§ Your instructions
What you return should be the lines of the data containing "name", each in full.

§ Information supplied
↓

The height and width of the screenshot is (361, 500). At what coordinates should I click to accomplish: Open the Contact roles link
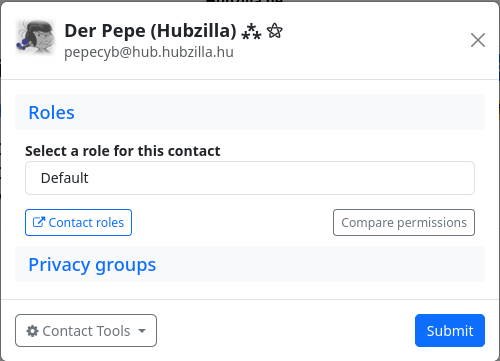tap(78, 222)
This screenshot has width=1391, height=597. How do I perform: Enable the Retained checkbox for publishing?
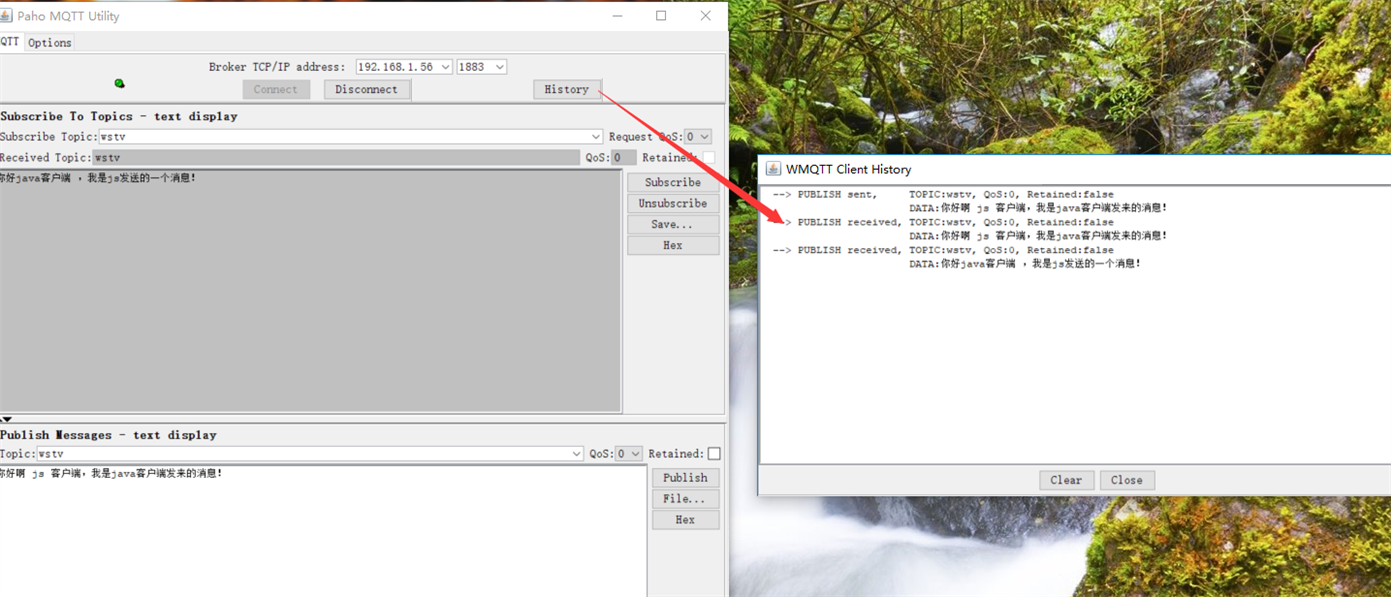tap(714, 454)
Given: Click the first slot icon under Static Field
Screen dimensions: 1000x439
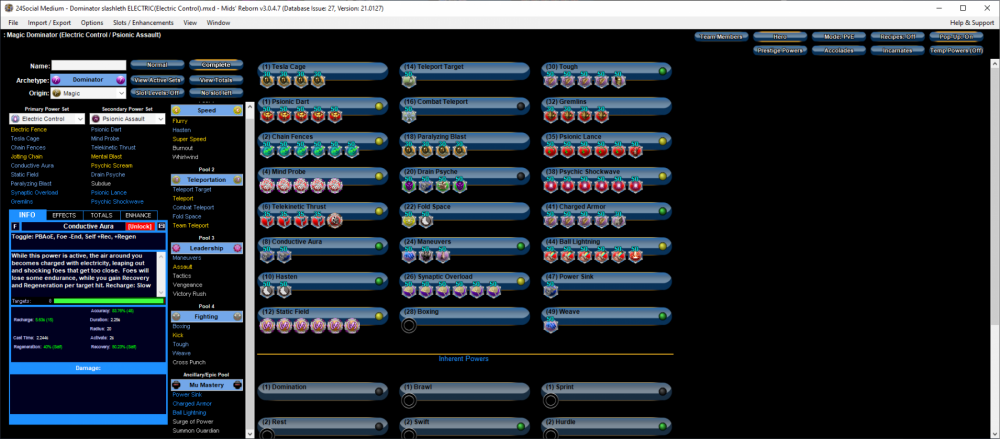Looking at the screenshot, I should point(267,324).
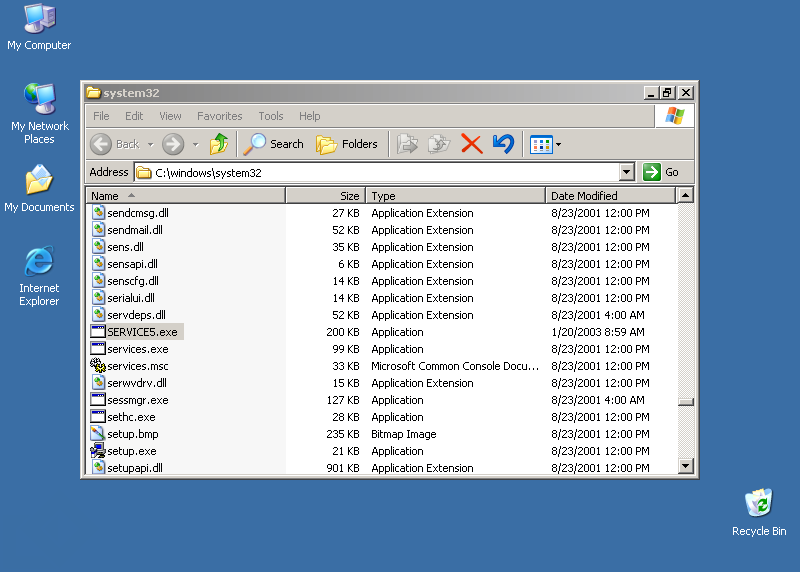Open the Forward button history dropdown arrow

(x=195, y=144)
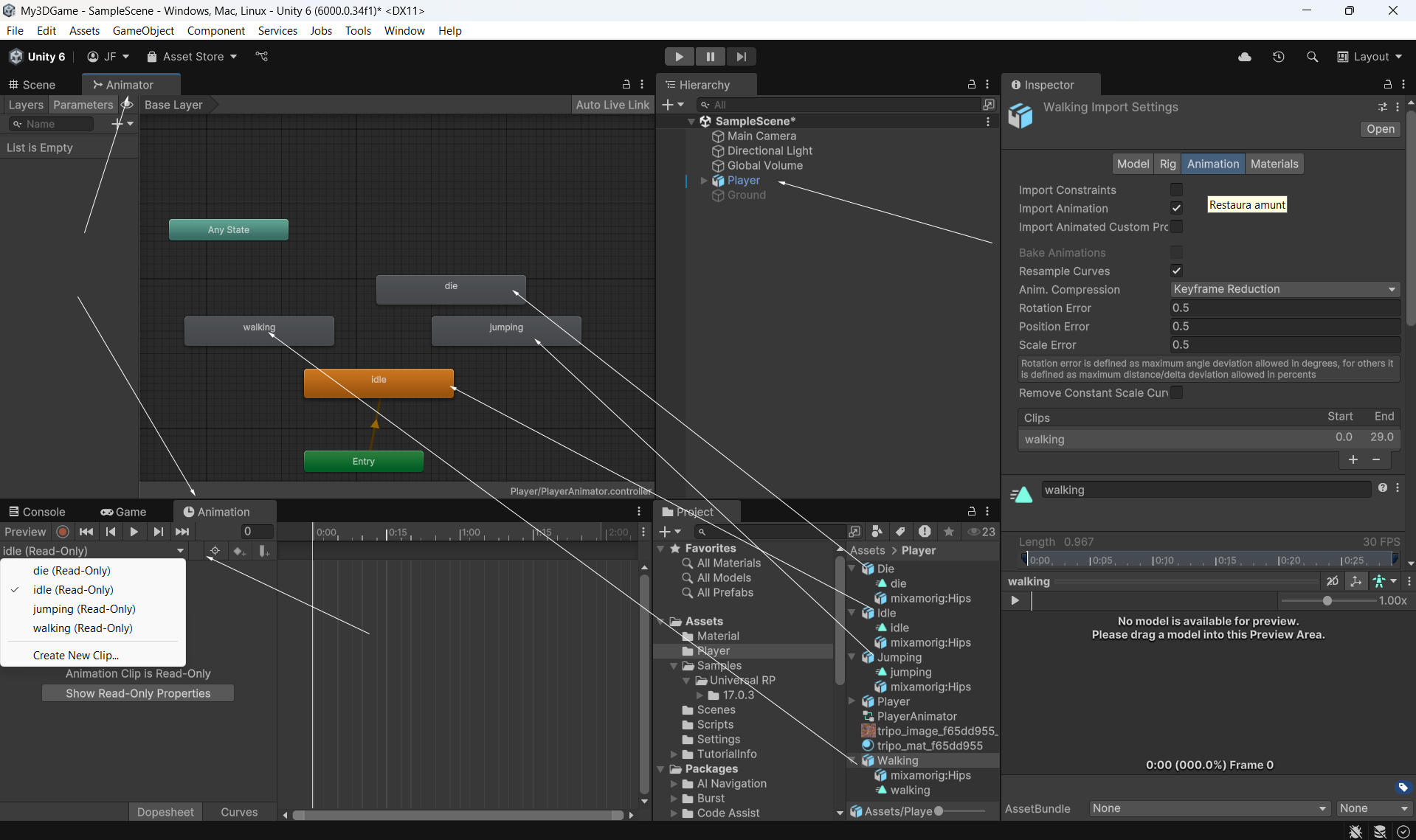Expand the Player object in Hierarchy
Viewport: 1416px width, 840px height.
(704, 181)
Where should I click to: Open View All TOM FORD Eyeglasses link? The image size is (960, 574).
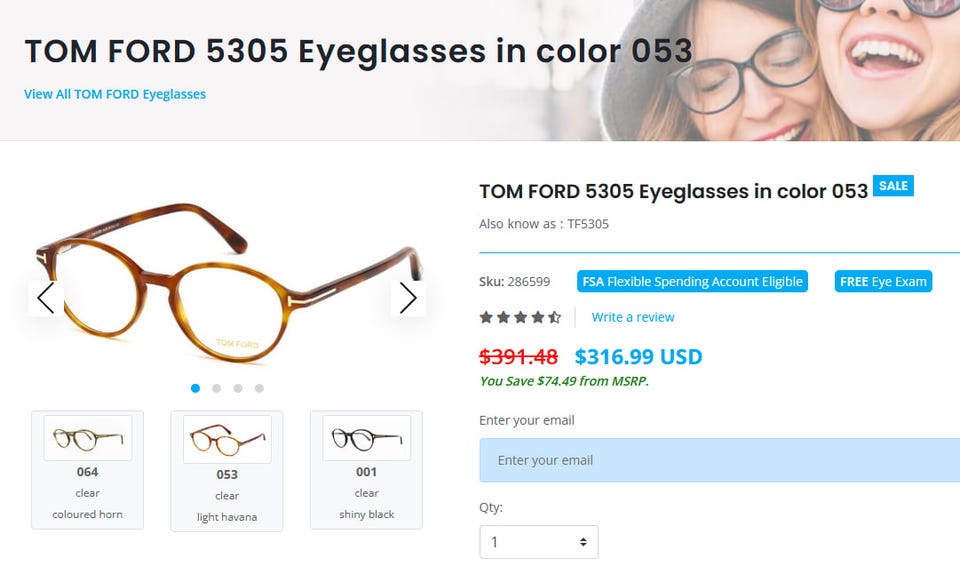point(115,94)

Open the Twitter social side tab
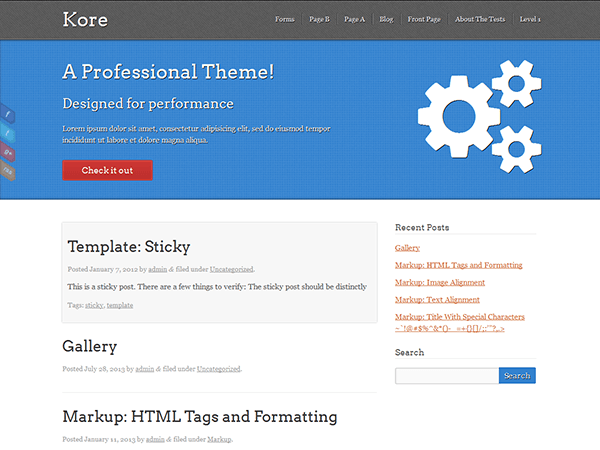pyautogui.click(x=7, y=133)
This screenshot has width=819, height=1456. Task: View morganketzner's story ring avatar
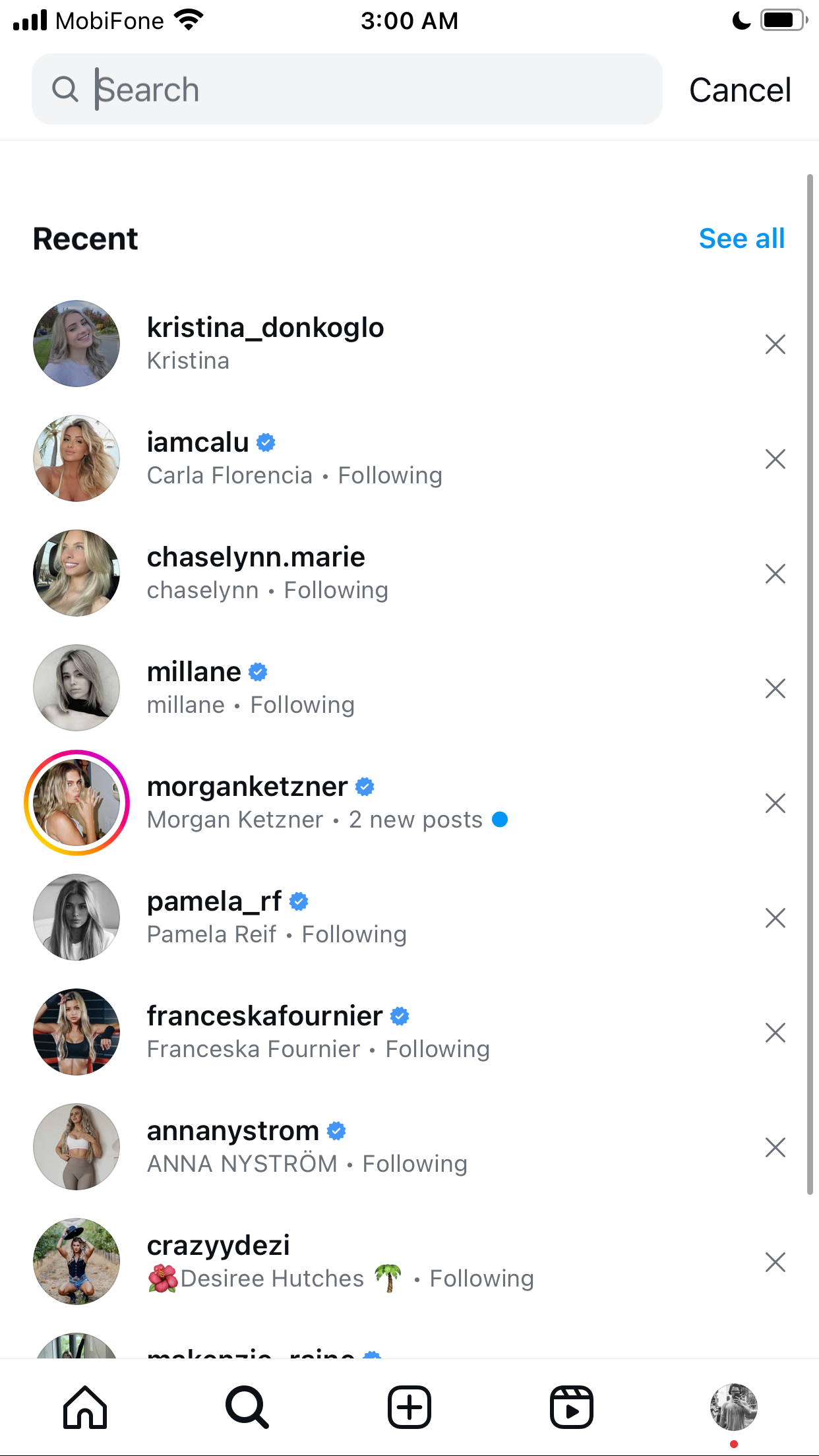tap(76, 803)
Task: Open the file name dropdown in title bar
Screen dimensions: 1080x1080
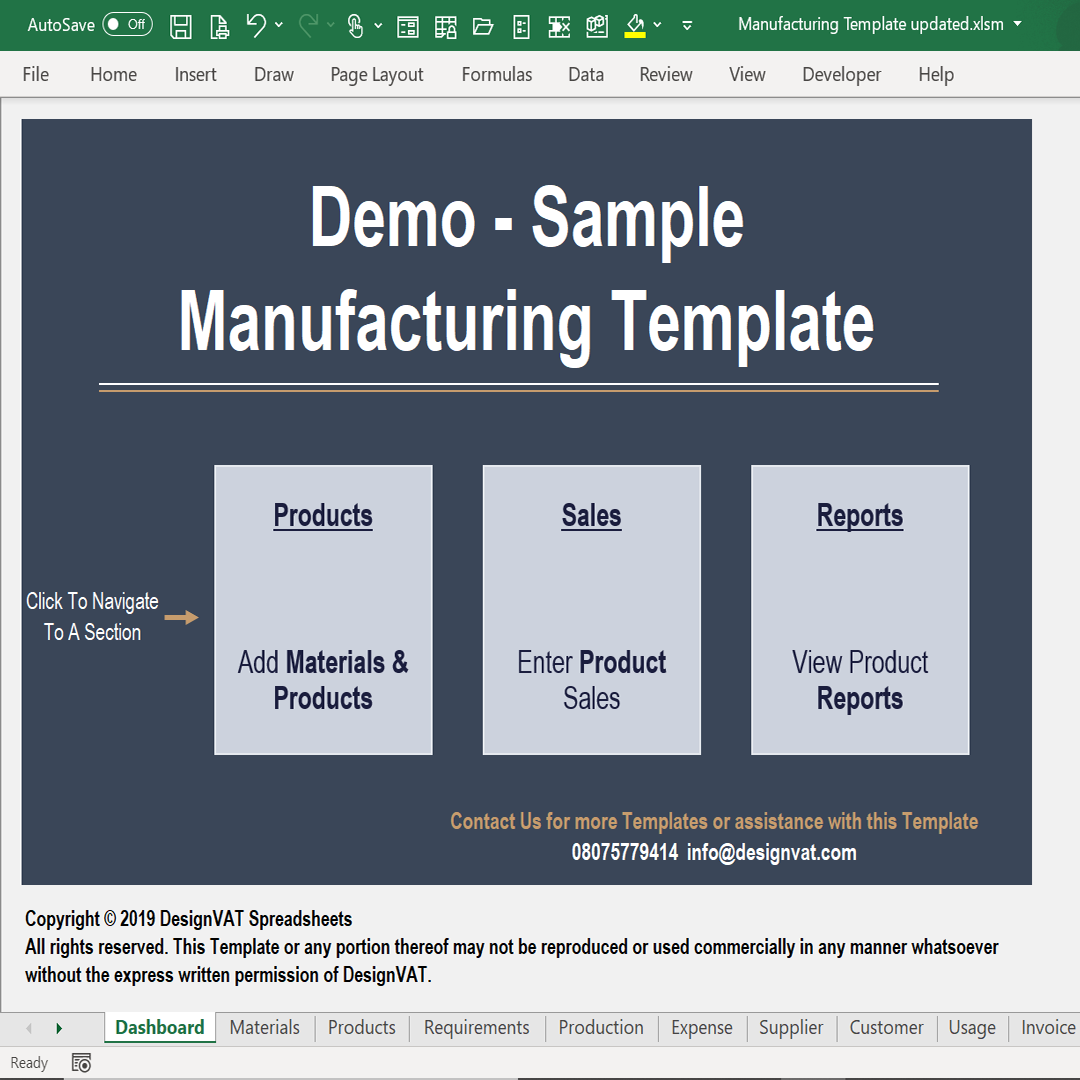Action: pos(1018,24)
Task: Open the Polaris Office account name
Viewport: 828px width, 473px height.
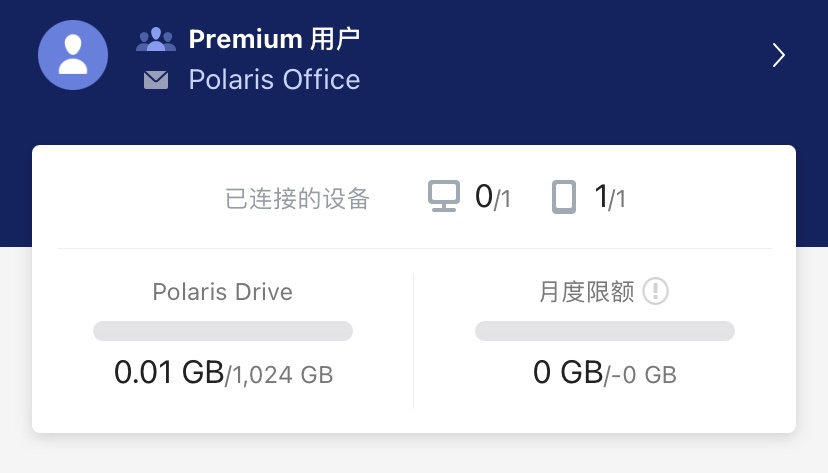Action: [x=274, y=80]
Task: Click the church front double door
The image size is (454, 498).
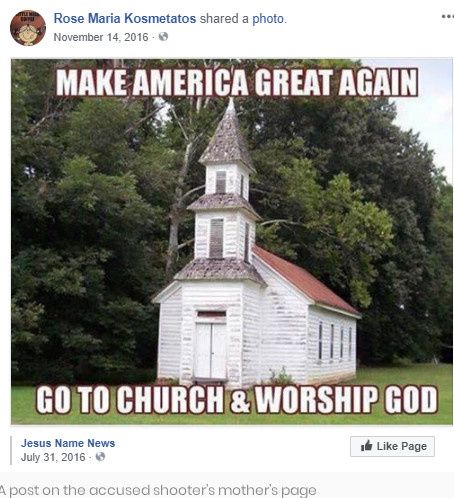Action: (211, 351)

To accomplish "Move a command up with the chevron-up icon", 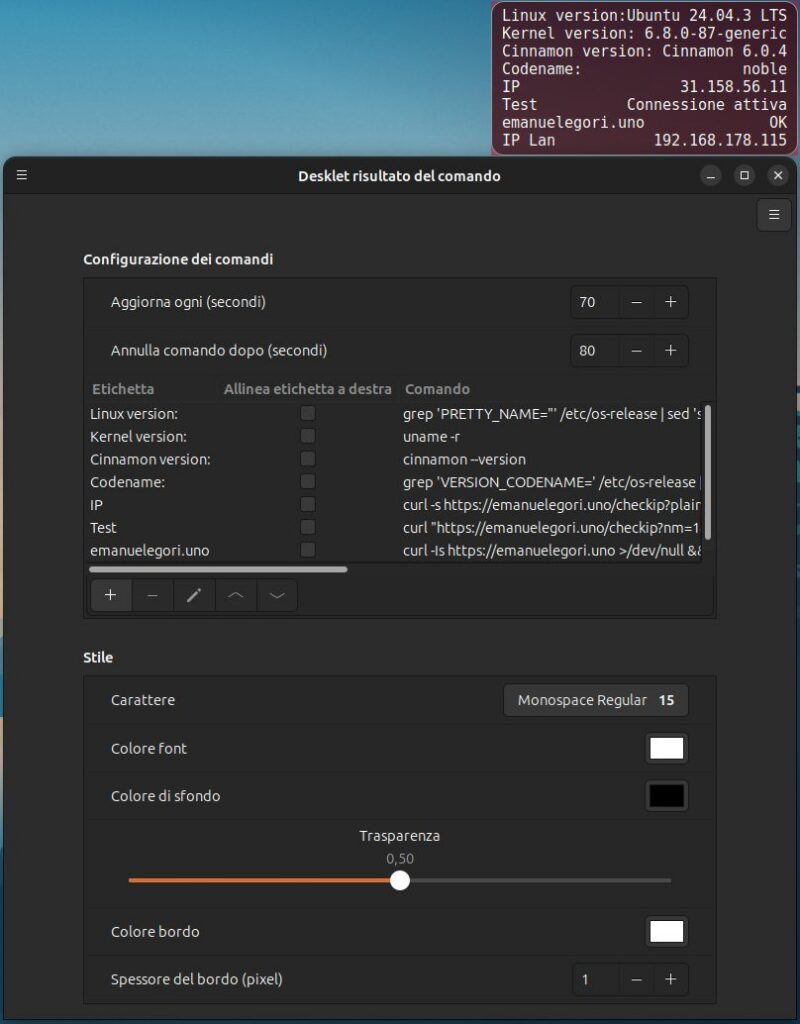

↑

§ Answer to this exercise
Task: Open the file name dropdown in title bar
Task: Open the Polaris Office account name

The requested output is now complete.